### Installing Fairseq

In [None]:
!pip install -q git+https://github.com/One-sixth/fairseq.git sacrebleu tensorboardX

### Pipeline A (Baseline, 10k BPE Operations)

#### Preprocessing Data

In [None]:
%cd /content/drive/MyDrive/NLP_TRANSLATION
!mkdir /content/drive/MyDrive/NLP_TRANSLATION/bin
!mkdir /content/drive/MyDrive/NLP_TRANSLATION/checkpoints

In [None]:
!fairseq-preprocess \
    --source-lang fi --target-lang en \
    --trainpref /content/drive/MyDrive/NLP_TRANSLATION/pipeline_A_10k/data/train.bpe \
    --validpref /content/drive/MyDrive/NLP_TRANSLATION/pipeline_A_10k/data/dev.bpe \
    --testpref /content/drive/MyDrive/NLP_TRANSLATION/pipeline_A_10k/data/test.bpe \
    --destdir /content/drive/MyDrive/NLP_TRANSLATION/pipeline_A_10k/bin \
    --workers 20

#### Training Fairseq

In [None]:
!fairseq-train /content/drive/MyDrive/NLP_TRANSLATION/pipeline_A_10k/bin \
    --arch transformer_iwslt_de_en \
    --share-decoder-input-output-embed \
    --source-lang fi --target-lang en \
    --optimizer adam --adam-betas '(0.9, 0.98)' --clip-norm 0.0 \
    --lr 5e-4 --lr-scheduler inverse_sqrt --warmup-updates 4000 \
    --dropout 0.3 --weight-decay 0.0001 \
    --criterion label_smoothed_cross_entropy --label-smoothing 0.1 \
    --max-tokens 8192 \
    --update-freq 1 \
    --eval-bleu \
    --eval-bleu-args '{"beam": 5, "max_len_a": 1.2, "max_len_b": 10}' \
    --eval-bleu-detok space \
    --eval-bleu-remove-bpe \
    --eval-bleu-print-samples \
    --best-checkpoint-metric bleu --maximize-best-checkpoint-metric \
    --save-dir /content/drive/MyDrive/NLP_TRANSLATION/pipeline_A_10k/checkpoints \
    --max-epoch 30 \
    --patience 10 \
    --fp16 \
    --no-epoch-checkpoints

#### Testing Fairseq

In [None]:
!fairseq-generate /content/drive/MyDrive/NLP_TRANSLATION/pipeline_A_10k/bin \
    --path /content/drive/MyDrive/NLP_TRANSLATION/pipeline_A_10k/checkpoints/checkpoint_best.pt \
    --batch-size 128 \
    --beam 5 \
    --remove-bpe \
    > /content/drive/MyDrive/NLP_TRANSLATION/pipeline_A_10k/results_A_10k.txt

#### Evaluation

We are currently handling evaluation locally.
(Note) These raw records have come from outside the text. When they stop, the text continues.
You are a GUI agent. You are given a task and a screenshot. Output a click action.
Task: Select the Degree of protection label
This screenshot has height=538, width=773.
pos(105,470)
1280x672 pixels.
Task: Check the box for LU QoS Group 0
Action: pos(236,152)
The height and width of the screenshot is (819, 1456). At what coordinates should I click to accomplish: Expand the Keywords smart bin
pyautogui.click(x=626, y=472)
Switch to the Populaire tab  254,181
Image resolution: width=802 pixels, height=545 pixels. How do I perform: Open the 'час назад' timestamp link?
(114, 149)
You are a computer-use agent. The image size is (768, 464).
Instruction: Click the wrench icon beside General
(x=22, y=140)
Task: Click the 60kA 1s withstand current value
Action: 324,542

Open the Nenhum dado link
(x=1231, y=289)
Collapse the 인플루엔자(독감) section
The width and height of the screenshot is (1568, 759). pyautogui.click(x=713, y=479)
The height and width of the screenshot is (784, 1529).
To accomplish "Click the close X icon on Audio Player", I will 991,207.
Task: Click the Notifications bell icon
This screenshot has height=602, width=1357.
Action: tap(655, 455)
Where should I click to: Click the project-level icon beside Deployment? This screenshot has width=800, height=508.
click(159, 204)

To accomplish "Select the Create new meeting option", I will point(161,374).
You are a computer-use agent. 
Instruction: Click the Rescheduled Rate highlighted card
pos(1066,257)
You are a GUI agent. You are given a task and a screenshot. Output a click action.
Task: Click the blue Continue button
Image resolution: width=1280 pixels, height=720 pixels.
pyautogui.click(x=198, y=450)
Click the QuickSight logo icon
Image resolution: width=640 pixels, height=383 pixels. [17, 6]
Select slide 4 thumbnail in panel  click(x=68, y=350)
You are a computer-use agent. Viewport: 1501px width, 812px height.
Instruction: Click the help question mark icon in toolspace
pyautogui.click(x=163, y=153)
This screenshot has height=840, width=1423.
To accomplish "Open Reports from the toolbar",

Download the `results_A_10k.txt` file and check the `pipeline_A_10k/score_A_10k.sh` script.

---

### Pipeline A (Baseline, 20k BPE Operations)

#### Preprocessing Data

In [None]:
%cd /content/drive/MyDrive/NLP_TRANSLATION
!mkdir /content/drive/MyDrive/NLP_TRANSLATION/bin
!mkdir /content/drive/MyDrive/NLP_TRANSLATION/checkpoints

In [None]:
!fairseq-preprocess \
    --source-lang fi --target-lang en \
    --trainpref /content/drive/MyDrive/NLP_TRANSLATION/pipeline_A_20k/data/train.bpe \
    --validpref /content/drive/MyDrive/NLP_TRANSLATION/pipeline_A_20k/data/dev.bpe \
    --testpref /content/drive/MyDrive/NLP_TRANSLATION/pipeline_A_20k/data/test.bpe \
    --destdir /content/drive/MyDrive/NLP_TRANSLATION/pipeline_A_20k/bin \
    --workers 20

#### Training Fairseq

In [None]:
!fairseq-train /content/drive/MyDrive/NLP_TRANSLATION/pipeline_A_20k/bin \
    --arch transformer_iwslt_de_en \
    --share-decoder-input-output-embed \
    --source-lang fi --target-lang en \
    --optimizer adam --adam-betas '(0.9, 0.98)' --clip-norm 0.0 \
    --lr 5e-4 --lr-scheduler inverse_sqrt --warmup-updates 4000 \
    --dropout 0.3 --weight-decay 0.0001 \
    --criterion label_smoothed_cross_entropy --label-smoothing 0.1 \
    --max-tokens 8192 \
    --update-freq 1 \
    --eval-bleu \
    --eval-bleu-args '{"beam": 5, "max_len_a": 1.2, "max_len_b": 10}' \
    --eval-bleu-detok space \
    --eval-bleu-remove-bpe \
    --eval-bleu-print-samples \
    --best-checkpoint-metric bleu --maximize-best-checkpoint-metric \
    --save-dir /content/drive/MyDrive/NLP_TRANSLATION/pipeline_A_20k/checkpoints \
    --max-epoch 30 \
    --patience 10 \
    --fp16 \
    --no-epoch-checkpoints

#### Testing Fairseq

In [None]:
!fairseq-generate /content/drive/MyDrive/NLP_TRANSLATION/pipeline_A_20k/bin \
    --path /content/drive/MyDrive/NLP_TRANSLATION/pipeline_A_20k/checkpoints/checkpoint_best.pt \
    --batch-size 128 \
    --beam 5 \
    --remove-bpe \
    > /content/drive/MyDrive/NLP_TRANSLATION/pipeline_A_20k/results_A_20k.txt

#### Evaluation

We are currently handling evaluation locally. Download the `results_A_20k.txt` file and check the `pipeline_A_20k/score_A_20k.sh` script.

---